● **Exercise goal**: Would you copy out, exactly as written, each line from the one containing "Select the 'training set' legend label" to the end of the records below?

* * * * * * * * *

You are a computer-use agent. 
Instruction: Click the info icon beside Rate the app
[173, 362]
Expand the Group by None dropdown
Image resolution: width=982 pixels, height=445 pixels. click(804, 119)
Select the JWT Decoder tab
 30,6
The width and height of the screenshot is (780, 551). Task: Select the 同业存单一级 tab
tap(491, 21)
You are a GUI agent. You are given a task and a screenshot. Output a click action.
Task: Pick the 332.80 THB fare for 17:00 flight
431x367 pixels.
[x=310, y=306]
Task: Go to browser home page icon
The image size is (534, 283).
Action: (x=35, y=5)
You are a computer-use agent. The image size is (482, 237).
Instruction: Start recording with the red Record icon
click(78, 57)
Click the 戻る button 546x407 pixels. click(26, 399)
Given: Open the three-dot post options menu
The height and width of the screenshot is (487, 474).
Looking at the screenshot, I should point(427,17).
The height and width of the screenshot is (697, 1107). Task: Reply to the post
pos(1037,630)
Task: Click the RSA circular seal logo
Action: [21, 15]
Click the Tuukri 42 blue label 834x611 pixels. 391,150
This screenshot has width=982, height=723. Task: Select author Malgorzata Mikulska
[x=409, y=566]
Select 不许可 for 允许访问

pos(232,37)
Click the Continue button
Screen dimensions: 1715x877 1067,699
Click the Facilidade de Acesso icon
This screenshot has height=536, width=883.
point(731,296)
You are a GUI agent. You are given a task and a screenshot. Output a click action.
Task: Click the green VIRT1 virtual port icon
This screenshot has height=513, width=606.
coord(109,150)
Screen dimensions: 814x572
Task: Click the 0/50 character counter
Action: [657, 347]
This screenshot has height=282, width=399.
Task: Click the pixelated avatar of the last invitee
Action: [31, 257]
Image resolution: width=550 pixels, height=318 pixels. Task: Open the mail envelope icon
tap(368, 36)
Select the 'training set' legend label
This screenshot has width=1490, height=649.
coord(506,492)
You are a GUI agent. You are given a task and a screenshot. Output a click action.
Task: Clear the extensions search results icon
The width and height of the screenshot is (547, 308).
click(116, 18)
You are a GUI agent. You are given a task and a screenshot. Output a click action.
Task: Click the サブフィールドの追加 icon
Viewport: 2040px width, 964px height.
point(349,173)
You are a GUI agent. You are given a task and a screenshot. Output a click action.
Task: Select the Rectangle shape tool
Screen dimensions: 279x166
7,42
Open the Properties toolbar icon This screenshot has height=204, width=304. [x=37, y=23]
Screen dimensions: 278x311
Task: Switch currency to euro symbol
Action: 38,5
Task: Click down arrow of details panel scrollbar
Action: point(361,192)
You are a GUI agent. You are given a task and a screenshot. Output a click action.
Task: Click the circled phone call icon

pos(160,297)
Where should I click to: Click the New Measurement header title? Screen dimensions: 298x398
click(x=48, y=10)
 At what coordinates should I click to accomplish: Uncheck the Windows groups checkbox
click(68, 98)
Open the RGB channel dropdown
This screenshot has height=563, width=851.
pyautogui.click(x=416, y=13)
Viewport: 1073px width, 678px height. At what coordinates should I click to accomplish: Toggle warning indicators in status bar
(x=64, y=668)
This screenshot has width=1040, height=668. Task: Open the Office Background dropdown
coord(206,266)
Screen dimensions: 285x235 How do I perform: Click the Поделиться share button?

* * * * * * * * *

● **Exercise response**:
Select the 'training set' legend label
This screenshot has width=1490, height=649.
coord(506,492)
You are a GUI agent. You are given a task and a screenshot. Output a click action.
Task: Clear the extensions search results icon
The width and height of the screenshot is (547, 308).
click(116, 18)
You are a GUI agent. You are given a task and a screenshot. Output a click action.
Task: Click the サブフィールドの追加 icon
Viewport: 2040px width, 964px height.
point(349,173)
You are a GUI agent. You are given a task and a screenshot. Output a click action.
Task: Select the Rectangle shape tool
Screen dimensions: 279x166
7,42
Open the Properties toolbar icon This screenshot has height=204, width=304. [x=37, y=23]
Screen dimensions: 278x311
Task: Switch currency to euro symbol
Action: 38,5
Task: Click down arrow of details panel scrollbar
Action: point(361,192)
You are a GUI agent. You are given a task and a screenshot. Output a click action.
Task: Click the circled phone call icon

pos(160,297)
Where should I click to: Click the New Measurement header title? Screen dimensions: 298x398
click(x=48, y=10)
 At what coordinates should I click to accomplish: Uncheck the Windows groups checkbox
click(68, 98)
Open the RGB channel dropdown
This screenshot has height=563, width=851.
pyautogui.click(x=416, y=13)
Viewport: 1073px width, 678px height. At what coordinates should I click to accomplish: Toggle warning indicators in status bar
(x=64, y=668)
This screenshot has width=1040, height=668. Task: Open the Office Background dropdown
coord(206,266)
Screen dimensions: 285x235 How do I perform: Click the Поделиться share button?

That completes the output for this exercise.